__Job__
Turn every line of the items below into a numbered list, leaving out the blank lines.
==========
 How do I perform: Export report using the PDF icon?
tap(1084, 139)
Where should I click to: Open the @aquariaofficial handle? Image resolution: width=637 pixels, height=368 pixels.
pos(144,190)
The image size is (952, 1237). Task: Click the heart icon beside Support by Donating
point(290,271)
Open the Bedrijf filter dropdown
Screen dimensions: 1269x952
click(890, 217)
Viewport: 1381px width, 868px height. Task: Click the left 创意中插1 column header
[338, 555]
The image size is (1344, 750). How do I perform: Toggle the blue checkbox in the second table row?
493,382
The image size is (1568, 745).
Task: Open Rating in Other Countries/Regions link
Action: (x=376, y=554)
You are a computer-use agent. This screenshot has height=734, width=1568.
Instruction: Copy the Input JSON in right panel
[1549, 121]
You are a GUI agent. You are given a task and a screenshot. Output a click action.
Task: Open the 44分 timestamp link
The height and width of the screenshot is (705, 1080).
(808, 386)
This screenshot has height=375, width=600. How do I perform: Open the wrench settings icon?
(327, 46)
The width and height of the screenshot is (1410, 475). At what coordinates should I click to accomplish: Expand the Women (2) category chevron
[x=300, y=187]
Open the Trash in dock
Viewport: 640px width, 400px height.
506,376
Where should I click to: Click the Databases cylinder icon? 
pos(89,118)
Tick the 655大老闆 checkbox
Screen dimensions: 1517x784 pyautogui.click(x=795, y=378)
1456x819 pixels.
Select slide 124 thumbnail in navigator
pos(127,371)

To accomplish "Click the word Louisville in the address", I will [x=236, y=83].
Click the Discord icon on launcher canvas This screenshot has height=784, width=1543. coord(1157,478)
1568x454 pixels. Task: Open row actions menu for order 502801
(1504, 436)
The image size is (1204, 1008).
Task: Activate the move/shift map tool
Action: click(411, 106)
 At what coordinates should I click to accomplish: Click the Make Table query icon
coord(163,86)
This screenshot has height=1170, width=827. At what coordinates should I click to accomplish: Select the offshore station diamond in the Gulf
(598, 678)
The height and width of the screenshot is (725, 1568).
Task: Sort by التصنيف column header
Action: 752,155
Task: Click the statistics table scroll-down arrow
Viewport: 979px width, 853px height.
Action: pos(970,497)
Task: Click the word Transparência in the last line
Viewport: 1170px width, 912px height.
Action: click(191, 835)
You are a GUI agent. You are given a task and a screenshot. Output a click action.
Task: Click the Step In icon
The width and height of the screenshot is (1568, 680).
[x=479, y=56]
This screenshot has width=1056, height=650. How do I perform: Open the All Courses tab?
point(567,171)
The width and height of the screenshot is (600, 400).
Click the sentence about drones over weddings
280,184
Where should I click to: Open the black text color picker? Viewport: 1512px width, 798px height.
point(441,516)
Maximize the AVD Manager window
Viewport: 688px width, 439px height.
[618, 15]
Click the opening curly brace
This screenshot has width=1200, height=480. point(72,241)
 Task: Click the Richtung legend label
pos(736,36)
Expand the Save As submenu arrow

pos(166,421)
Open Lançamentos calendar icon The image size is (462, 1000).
==========
__Answer below__
1.  How do I perform: Export report using the PDF icon?
2. tap(1084, 139)
3. Where should I click to: Open the @aquariaofficial handle? Image resolution: width=637 pixels, height=368 pixels.
4. pos(144,190)
5. The image size is (952, 1237). Task: Click the heart icon beside Support by Donating
6. point(290,271)
7. Open the Bedrijf filter dropdown
8. Screen dimensions: 1269x952
9. click(890, 217)
10. Viewport: 1381px width, 868px height. Task: Click the left 创意中插1 column header
11. [338, 555]
12. The image size is (1344, 750). How do I perform: Toggle the blue checkbox in the second table row?
13. 493,382
14. The image size is (1568, 745).
15. Task: Open Rating in Other Countries/Regions link
16. Action: (x=376, y=554)
17. You are a computer-use agent. This screenshot has height=734, width=1568.
18. Instruction: Copy the Input JSON in right panel
19. [1549, 121]
20. You are a GUI agent. You are given a task and a screenshot. Output a click action.
21. Task: Open the 44分 timestamp link
22. The height and width of the screenshot is (705, 1080).
23. (808, 386)
24. This screenshot has height=375, width=600. How do I perform: Open the wrench settings icon?
25. (327, 46)
26. The width and height of the screenshot is (1410, 475). At what coordinates should I click to accomplish: Expand the Women (2) category chevron
27. [x=300, y=187]
28. Open the Trash in dock
29. Viewport: 640px width, 400px height.
30. 506,376
31. Where should I click to: Click the Databases cylinder icon? 
32. pos(89,118)
33. Tick the 655大老闆 checkbox
34. Screen dimensions: 1517x784 pyautogui.click(x=795, y=378)
35. 1456x819 pixels.
36. Select slide 124 thumbnail in navigator
37. pos(127,371)
38. To accomplish "Click the word Louisville in the address", I will [x=236, y=83].
39. Click the Discord icon on launcher canvas This screenshot has height=784, width=1543. coord(1157,478)
40. 1568x454 pixels. Task: Open row actions menu for order 502801
41. (1504, 436)
42. The image size is (1204, 1008).
43. Task: Activate the move/shift map tool
44. Action: click(411, 106)
45.  At what coordinates should I click to accomplish: Click the Make Table query icon
46. coord(163,86)
47. This screenshot has height=1170, width=827. At what coordinates should I click to accomplish: Select the offshore station diamond in the Gulf
48. (598, 678)
49. The height and width of the screenshot is (725, 1568).
50. Task: Sort by التصنيف column header
51. Action: 752,155
52. Task: Click the statistics table scroll-down arrow
53. Viewport: 979px width, 853px height.
54. Action: pos(970,497)
55. Task: Click the word Transparência in the last line
56. Viewport: 1170px width, 912px height.
57. Action: click(191, 835)
58. You are a GUI agent. You are given a task and a screenshot. Output a click action.
59. Task: Click the Step In icon
60. The width and height of the screenshot is (1568, 680).
61. [x=479, y=56]
62. This screenshot has width=1056, height=650. How do I perform: Open the All Courses tab?
63. point(567,171)
64. The width and height of the screenshot is (600, 400).
65. Click the sentence about drones over weddings
66. 280,184
67. Where should I click to: Open the black text color picker? Viewport: 1512px width, 798px height.
68. point(441,516)
69. Maximize the AVD Manager window
70. Viewport: 688px width, 439px height.
71. [618, 15]
72. Click the opening curly brace
73. This screenshot has width=1200, height=480. point(72,241)
74.  Task: Click the Richtung legend label
75. pos(736,36)
76. Expand the Save As submenu arrow
77. pos(166,421)
78. Open Lançamentos calendar icon The image size is (462, 1000).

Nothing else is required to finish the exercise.